There is too much certainty in politics. How often do you hear that policy X will definitely do Y? In political debate you hear very strong opinions on most policies. This, of course, is what you should hear in a vigorous democracy. But there is often something missing in this debate – an admission that there are limits to our knowledge. This is understandable. If a party has to sell a policy the case needs to be made as strong as possible. Admitting that there may be some uncertainty is often too big a chink in the armour. Some recent research sheds light on the sorts of things that influence policy outcomes that have little to do with the policies implemented by governments. They’re useful examples of what can happen when policy makers aren’t looking, can’t see or are wilfully ignorant.
When Tony Blair talked about cutting crime and cutting the causes of crime did he ever mention the role lead poisoning could play in crime rates? Not that I can remember, or at least find on Google. Crime has been dropping throughout the Western world since the 1980s which suggests there may be a common cause given that most countries followed different policies. It has become fashionable since Freakonomics for the drop in crime to be attributed to legalisation of abortions. However, another, more plausible explanation is being out forward. Exposure to lead has been associated with violent behaviour in people. The main way the mass of people got exposed to lead in the postwar period was through petrol and paint. Lead started to be banned from petrol and paint across the world in the 1980s and appears to have been followed by a drop in crime. At the time this wasn’t put forward as a suggestion and was not predicted, so it would be unfair to blame politicians for not taking it into account. Nevertheless, if we had known there was going to be drop in crime how would the law and order policies of Tory and Labour governments been different?

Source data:
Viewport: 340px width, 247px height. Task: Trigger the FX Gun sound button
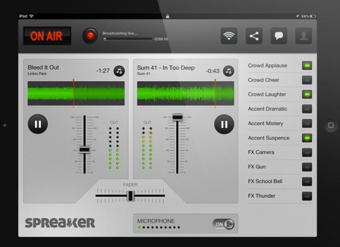tap(307, 167)

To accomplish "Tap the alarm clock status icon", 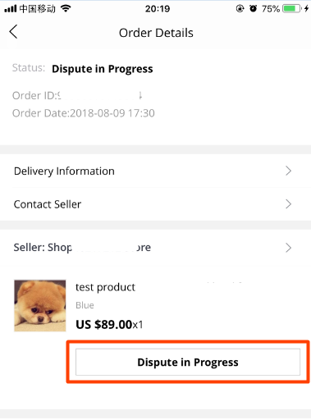I will coord(253,8).
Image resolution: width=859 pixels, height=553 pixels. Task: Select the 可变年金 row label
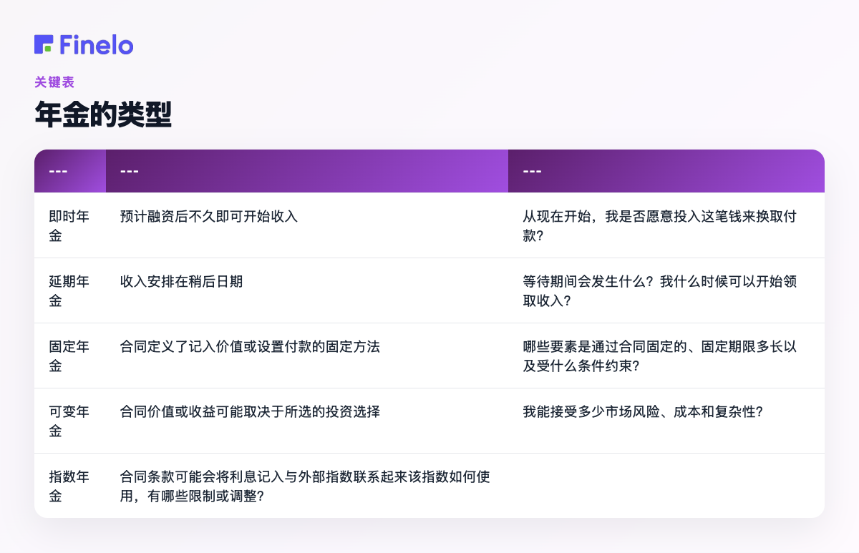click(69, 421)
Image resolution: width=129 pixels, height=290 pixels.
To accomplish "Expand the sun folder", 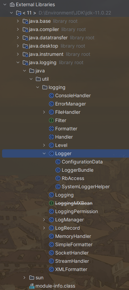I will point(24,278).
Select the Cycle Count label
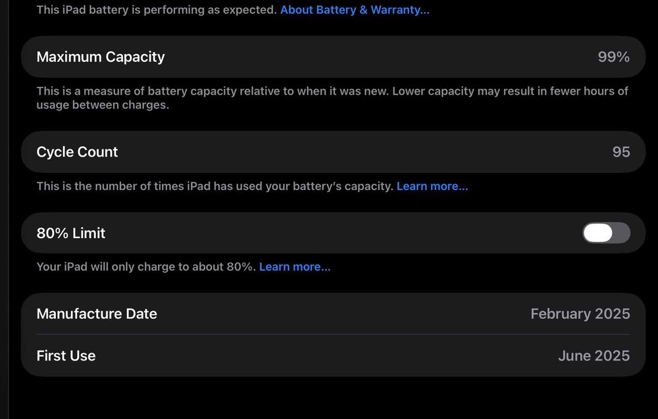 (77, 152)
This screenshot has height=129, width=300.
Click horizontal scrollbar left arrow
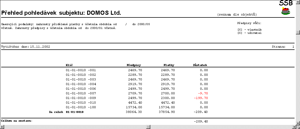click(2, 127)
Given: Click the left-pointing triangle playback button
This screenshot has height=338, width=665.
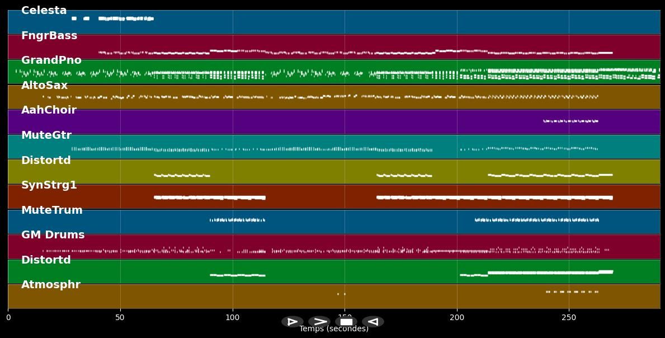Looking at the screenshot, I should point(373,322).
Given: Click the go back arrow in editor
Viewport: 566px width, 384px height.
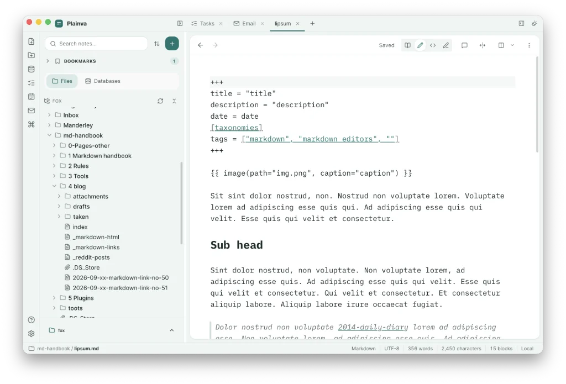Looking at the screenshot, I should [200, 45].
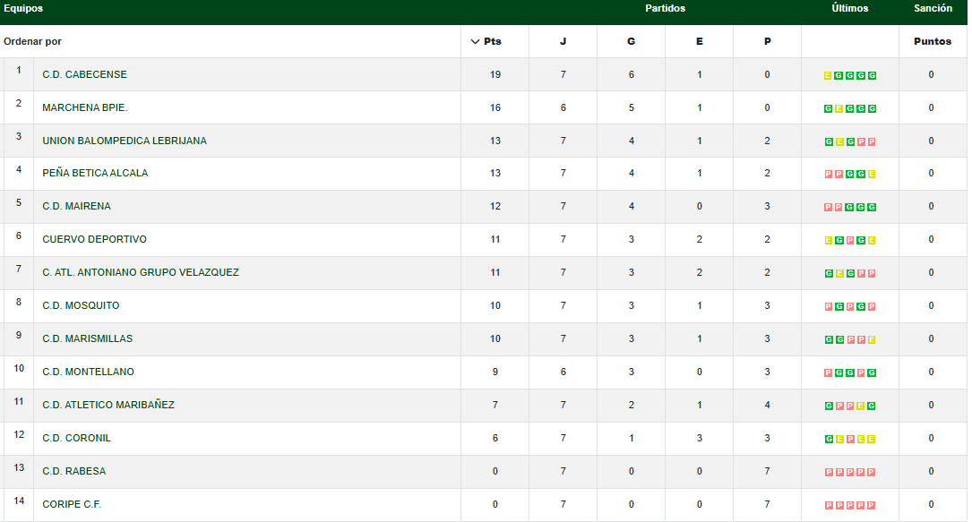Select the Coripe C.F. team row
Screen dimensions: 972x522
[72, 505]
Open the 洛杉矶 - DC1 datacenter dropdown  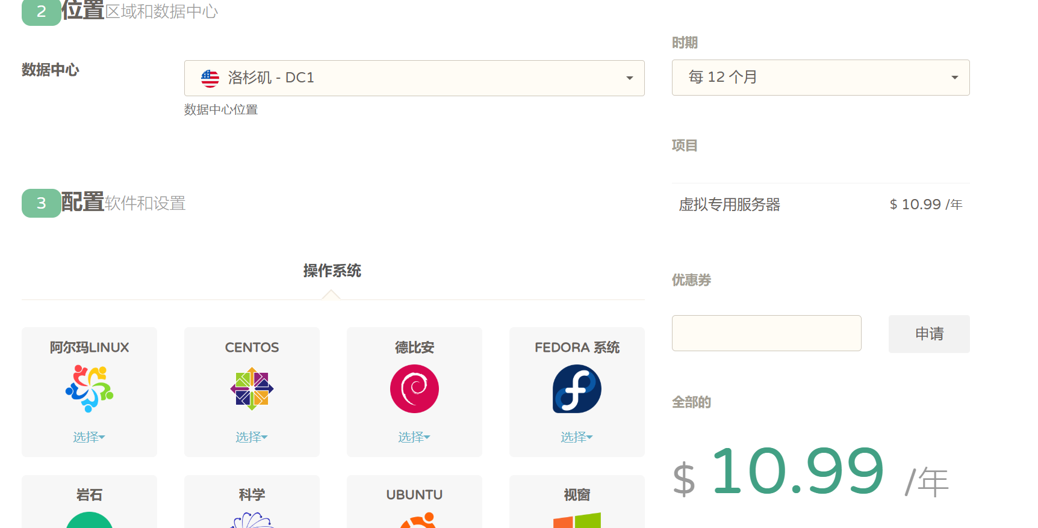[x=414, y=78]
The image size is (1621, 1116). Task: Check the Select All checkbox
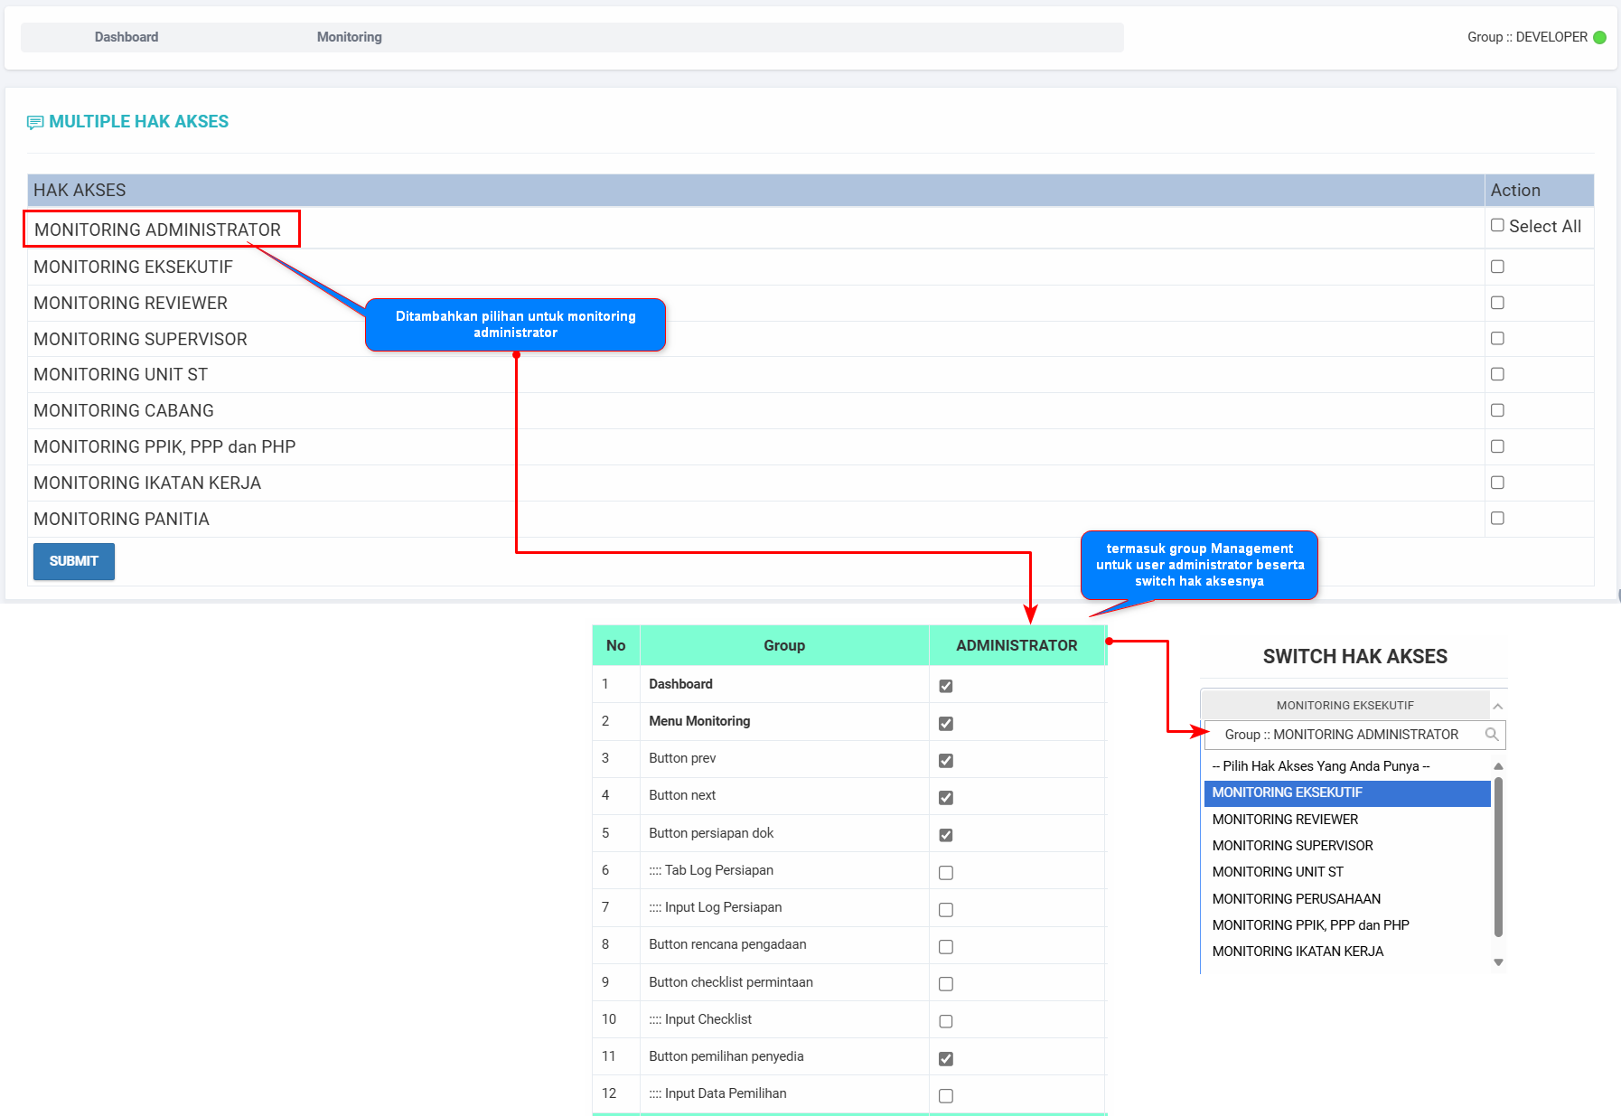1497,226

## Description of the task
Please answer these questions about the text on certainty in politics:
(a) What does the first paragraph say is often missing in political debate?
(b) Since when has crime been dropping throughout the Western world?
(c) What were the main ways people were exposed to lead in the postwar period?

## Result of this task
(a) An admission that there are limits to our knowledge.
(b) Since the 1980s.
(c) Petrol and paint.